◆ Excerpts from a dataset
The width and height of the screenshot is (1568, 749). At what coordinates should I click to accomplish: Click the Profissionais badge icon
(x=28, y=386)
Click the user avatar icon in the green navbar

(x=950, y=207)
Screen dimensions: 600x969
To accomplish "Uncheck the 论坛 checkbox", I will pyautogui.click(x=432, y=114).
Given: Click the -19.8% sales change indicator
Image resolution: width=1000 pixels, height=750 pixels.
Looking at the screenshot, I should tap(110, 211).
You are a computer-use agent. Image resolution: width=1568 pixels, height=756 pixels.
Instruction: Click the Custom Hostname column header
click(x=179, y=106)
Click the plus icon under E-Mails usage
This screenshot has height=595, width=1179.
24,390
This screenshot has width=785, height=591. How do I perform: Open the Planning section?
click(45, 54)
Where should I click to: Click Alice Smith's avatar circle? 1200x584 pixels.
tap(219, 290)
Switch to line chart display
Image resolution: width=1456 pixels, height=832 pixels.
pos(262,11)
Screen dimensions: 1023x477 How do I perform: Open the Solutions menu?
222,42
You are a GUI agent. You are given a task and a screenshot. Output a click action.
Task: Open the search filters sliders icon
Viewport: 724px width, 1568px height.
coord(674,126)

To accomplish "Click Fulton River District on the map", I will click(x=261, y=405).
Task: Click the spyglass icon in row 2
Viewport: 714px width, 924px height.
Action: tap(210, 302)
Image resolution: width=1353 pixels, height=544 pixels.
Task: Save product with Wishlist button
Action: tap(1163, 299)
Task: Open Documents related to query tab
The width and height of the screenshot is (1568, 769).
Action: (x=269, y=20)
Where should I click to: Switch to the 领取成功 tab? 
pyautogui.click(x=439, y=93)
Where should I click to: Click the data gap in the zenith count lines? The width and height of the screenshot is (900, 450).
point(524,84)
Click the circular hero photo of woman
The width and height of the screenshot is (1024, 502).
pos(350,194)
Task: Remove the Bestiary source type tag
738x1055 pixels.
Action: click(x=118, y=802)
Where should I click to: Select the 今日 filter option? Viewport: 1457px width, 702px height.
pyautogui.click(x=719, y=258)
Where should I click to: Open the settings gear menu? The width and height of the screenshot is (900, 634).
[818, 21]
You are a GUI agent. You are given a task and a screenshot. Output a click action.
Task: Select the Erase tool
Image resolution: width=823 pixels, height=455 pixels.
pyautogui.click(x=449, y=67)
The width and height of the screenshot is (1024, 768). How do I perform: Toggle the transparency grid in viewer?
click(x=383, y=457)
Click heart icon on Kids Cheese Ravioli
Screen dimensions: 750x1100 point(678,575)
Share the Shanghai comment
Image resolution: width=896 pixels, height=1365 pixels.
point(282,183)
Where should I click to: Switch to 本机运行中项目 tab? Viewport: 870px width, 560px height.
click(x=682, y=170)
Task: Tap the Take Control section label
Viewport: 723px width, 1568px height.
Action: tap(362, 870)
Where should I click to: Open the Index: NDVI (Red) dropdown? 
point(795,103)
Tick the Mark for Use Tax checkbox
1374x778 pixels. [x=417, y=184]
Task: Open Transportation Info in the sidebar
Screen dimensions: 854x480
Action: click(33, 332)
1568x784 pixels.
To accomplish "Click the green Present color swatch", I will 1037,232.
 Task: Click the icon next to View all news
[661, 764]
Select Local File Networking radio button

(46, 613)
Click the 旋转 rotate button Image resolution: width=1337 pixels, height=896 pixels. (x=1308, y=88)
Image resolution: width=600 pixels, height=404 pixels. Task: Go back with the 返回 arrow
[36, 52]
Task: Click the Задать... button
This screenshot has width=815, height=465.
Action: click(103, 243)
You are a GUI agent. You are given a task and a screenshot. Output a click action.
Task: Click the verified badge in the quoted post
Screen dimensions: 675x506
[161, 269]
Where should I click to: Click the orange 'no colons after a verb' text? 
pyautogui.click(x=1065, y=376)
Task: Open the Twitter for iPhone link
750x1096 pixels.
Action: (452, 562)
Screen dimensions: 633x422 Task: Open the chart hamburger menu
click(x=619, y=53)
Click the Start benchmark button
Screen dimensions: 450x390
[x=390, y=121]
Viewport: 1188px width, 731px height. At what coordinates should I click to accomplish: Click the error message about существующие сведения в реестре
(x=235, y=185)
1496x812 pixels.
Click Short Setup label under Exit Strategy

◆ Task requirements
The complete data is to be transcribed verbatim.

◆ Solved problem
The width and height of the screenshot is (1568, 749). At what coordinates should I click to accomplish: Click the Profissionais badge icon
(x=28, y=386)
Click the user avatar icon in the green navbar

(x=950, y=207)
Screen dimensions: 600x969
To accomplish "Uncheck the 论坛 checkbox", I will pyautogui.click(x=432, y=114).
Given: Click the -19.8% sales change indicator
Image resolution: width=1000 pixels, height=750 pixels.
Looking at the screenshot, I should tap(110, 211).
You are a computer-use agent. Image resolution: width=1568 pixels, height=756 pixels.
Instruction: Click the Custom Hostname column header
click(x=179, y=106)
Click the plus icon under E-Mails usage
This screenshot has height=595, width=1179.
24,390
This screenshot has width=785, height=591. How do I perform: Open the Planning section?
click(45, 54)
Where should I click to: Click Alice Smith's avatar circle? 1200x584 pixels.
tap(219, 290)
Switch to line chart display
Image resolution: width=1456 pixels, height=832 pixels.
pos(262,11)
Screen dimensions: 1023x477 How do I perform: Open the Solutions menu?
222,42
You are a GUI agent. You are given a task and a screenshot. Output a click action.
Task: Open the search filters sliders icon
Viewport: 724px width, 1568px height.
coord(674,126)

To accomplish "Click Fulton River District on the map", I will click(x=261, y=405).
Task: Click the spyglass icon in row 2
Viewport: 714px width, 924px height.
Action: tap(210, 302)
Image resolution: width=1353 pixels, height=544 pixels.
Task: Save product with Wishlist button
Action: tap(1163, 299)
Task: Open Documents related to query tab
The width and height of the screenshot is (1568, 769).
Action: (x=269, y=20)
Where should I click to: Switch to the 领取成功 tab? 
pyautogui.click(x=439, y=93)
Where should I click to: Click the data gap in the zenith count lines? The width and height of the screenshot is (900, 450).
point(524,84)
Click the circular hero photo of woman
The width and height of the screenshot is (1024, 502).
pos(350,194)
Task: Remove the Bestiary source type tag
738x1055 pixels.
Action: click(x=118, y=802)
Where should I click to: Select the 今日 filter option? Viewport: 1457px width, 702px height.
pyautogui.click(x=719, y=258)
Where should I click to: Open the settings gear menu? The width and height of the screenshot is (900, 634).
[818, 21]
You are a GUI agent. You are given a task and a screenshot. Output a click action.
Task: Select the Erase tool
Image resolution: width=823 pixels, height=455 pixels.
pyautogui.click(x=449, y=67)
The width and height of the screenshot is (1024, 768). How do I perform: Toggle the transparency grid in viewer?
click(x=383, y=457)
Click heart icon on Kids Cheese Ravioli
Screen dimensions: 750x1100 point(678,575)
Share the Shanghai comment
Image resolution: width=896 pixels, height=1365 pixels.
point(282,183)
Where should I click to: Switch to 本机运行中项目 tab? Viewport: 870px width, 560px height.
click(x=682, y=170)
Task: Tap the Take Control section label
Viewport: 723px width, 1568px height.
Action: tap(362, 870)
Where should I click to: Open the Index: NDVI (Red) dropdown? 
point(795,103)
Tick the Mark for Use Tax checkbox
1374x778 pixels. [x=417, y=184]
Task: Open Transportation Info in the sidebar
Screen dimensions: 854x480
Action: click(33, 332)
1568x784 pixels.
To accomplish "Click the green Present color swatch", I will 1037,232.
 Task: Click the icon next to View all news
[661, 764]
Select Local File Networking radio button

(46, 613)
Click the 旋转 rotate button Image resolution: width=1337 pixels, height=896 pixels. (x=1308, y=88)
Image resolution: width=600 pixels, height=404 pixels. Task: Go back with the 返回 arrow
[36, 52]
Task: Click the Задать... button
This screenshot has width=815, height=465.
Action: click(103, 243)
You are a GUI agent. You are given a task and a screenshot. Output a click action.
Task: Click the verified badge in the quoted post
Screen dimensions: 675x506
[161, 269]
Where should I click to: Click the orange 'no colons after a verb' text? 
pyautogui.click(x=1065, y=376)
Task: Open the Twitter for iPhone link
750x1096 pixels.
Action: (452, 562)
Screen dimensions: 633x422 Task: Open the chart hamburger menu
click(x=619, y=53)
Click the Start benchmark button
Screen dimensions: 450x390
[x=390, y=121]
Viewport: 1188px width, 731px height. At what coordinates should I click to accomplish: Click the error message about существующие сведения в реестре
(x=235, y=185)
1496x812 pixels.
Click Short Setup label under Exit Strategy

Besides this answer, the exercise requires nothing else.